AI Governance under Political Turnover: The Alignment Surface of Compliance Design
Andrew J. Peterson
Why It Matters
What makes this one worth your time
Understanding the implications of AI governance in political contexts is crucial for ensuring that automated systems remain accountable and do not become tools for manipulation.
The research explores the dual nature of AI compliance in governance, highlighting both its benefits and vulnerabilities.
Summary
The paper develops a formal model to analyze how AI governance can be structured under political turnover, focusing on compliance layers that enhance oversight but may also be exploited by future administrations.
Key contributions
- Development of a formal model for AI governance under political turnover.
- Analysis of the relationship between compliance design and political exploitation.
- Insights into the long-term implications of AI integration in public administration.
Notable insights
- The model reveals how initial improvements in oversight can paradoxically lead to greater vulnerabilities over time.
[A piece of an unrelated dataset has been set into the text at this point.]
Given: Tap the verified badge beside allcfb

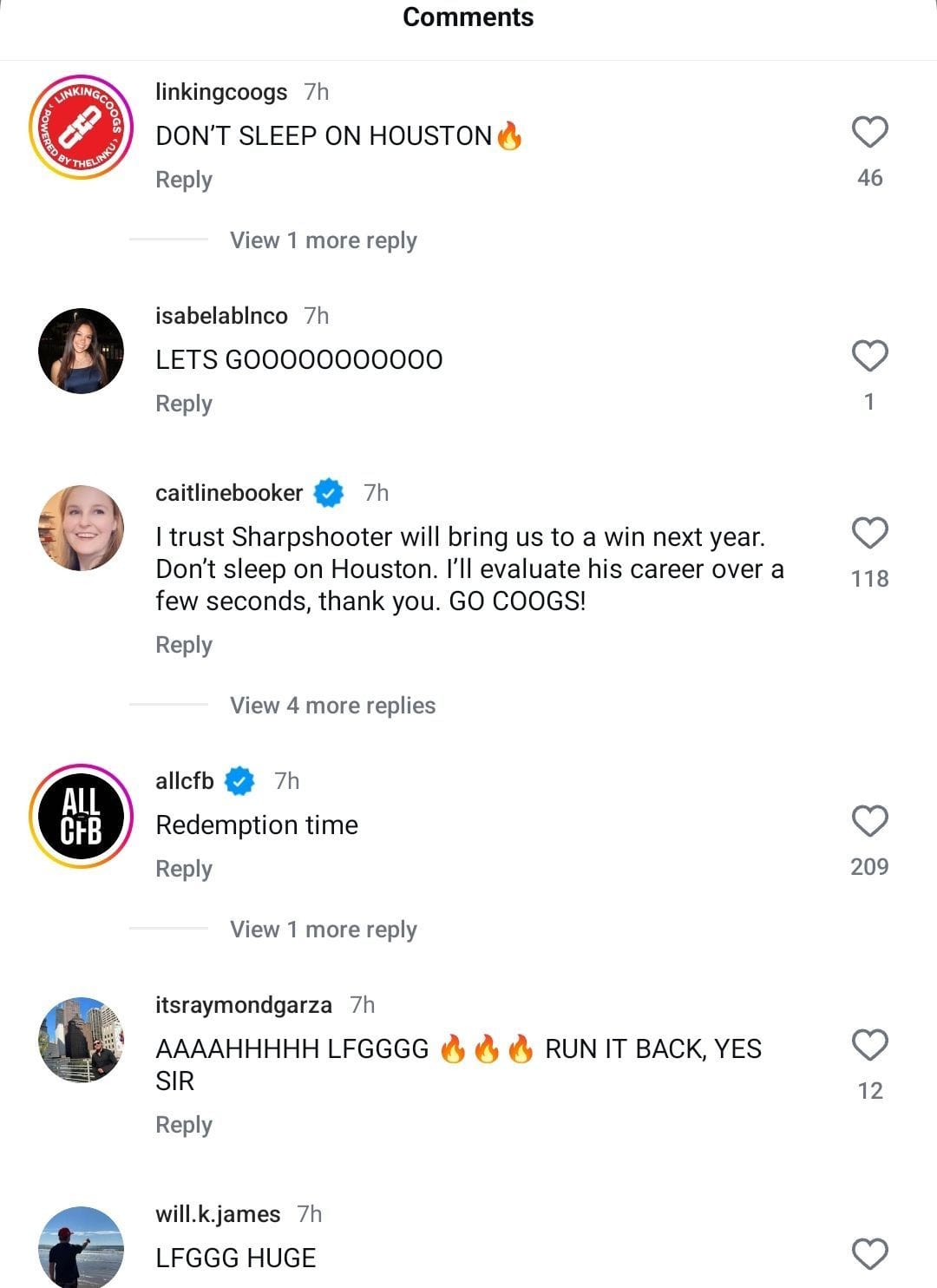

- It highlights the challenge of unwinding AI systems once they are integrated into governance, emphasizing the need for careful design.
Possible limitations
- Not stated in the abstract.
Abstract
arXiv:2604.21103v1 Announce Type: new Abstract: Governments are increasingly interested in using AI to make administrative decisions cheaper, more scalable, and more consistent. But for probabilistic AI to be incorporated into public administration it must be embedded in a compliance layer that makes decisions reviewable, repeatable, and legally defensible. That layer can improve oversight by making departures from law easier to detect. But it can also create a stable approval boundary that political successors learn to navigate while preserving the appearance of lawful administration. We develop a formal model in which institutions choose the scale of automation, the degree of codification, and safeguards on iterative use. The model shows when these systems become vulnerable to strategic use from within government, why reforms that initially improve oversight can later increase that vulnerability, and why expansions in AI use may be difficult to unwind. Making AI usable can thus make procedures easier for future governments to learn and exploit.